**Records to process**

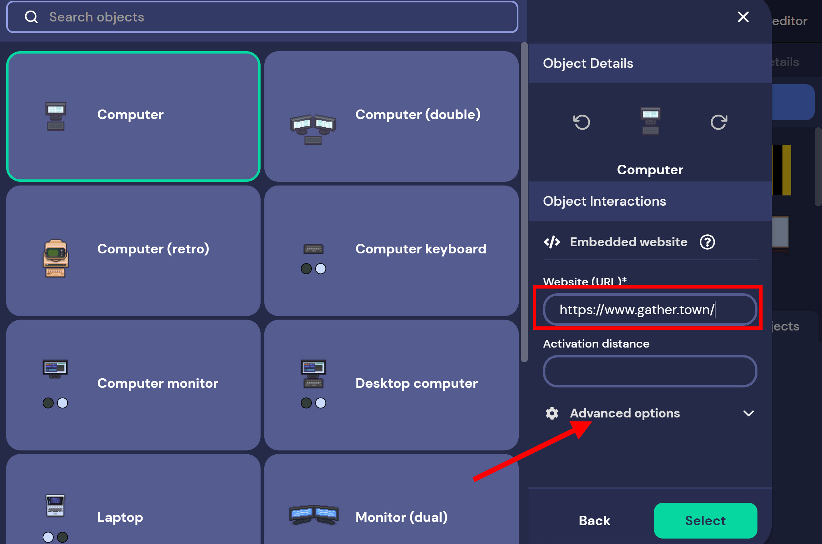Click the Back button
The image size is (822, 544).
(594, 520)
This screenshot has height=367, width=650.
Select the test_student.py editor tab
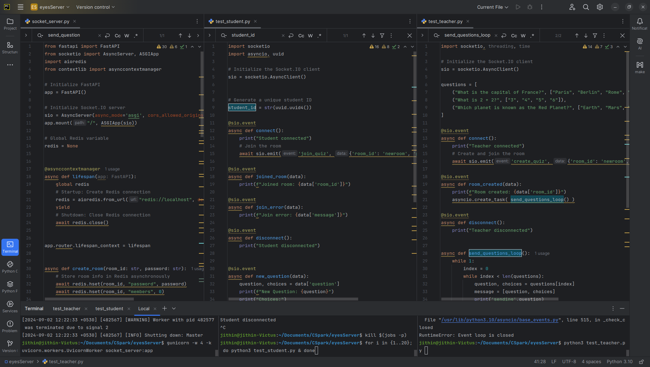point(232,21)
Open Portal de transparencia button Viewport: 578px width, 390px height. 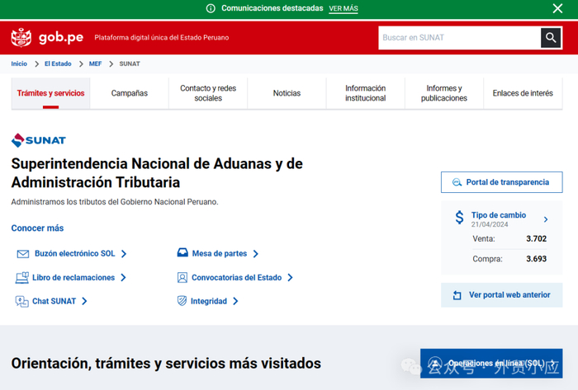pyautogui.click(x=502, y=182)
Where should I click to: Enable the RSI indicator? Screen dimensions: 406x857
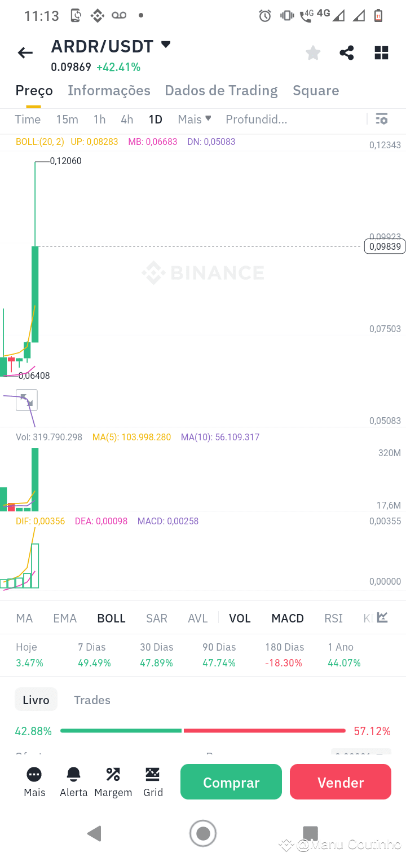333,618
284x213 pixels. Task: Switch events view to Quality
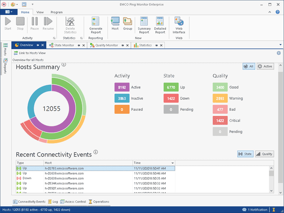point(265,154)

**Short task**
Please put the data from the line with "284x213 pixels. Task: Switch" through the end of the data into a two-column CSV with the columns instruction and location, one row for each item. Place each item's text and its answer in a single quoted field, turn line breaks into spaces, and leave the pictures out.

**Written response**
instruction,location
"284x213 pixels. Task: Switch events view to Quality","point(265,154)"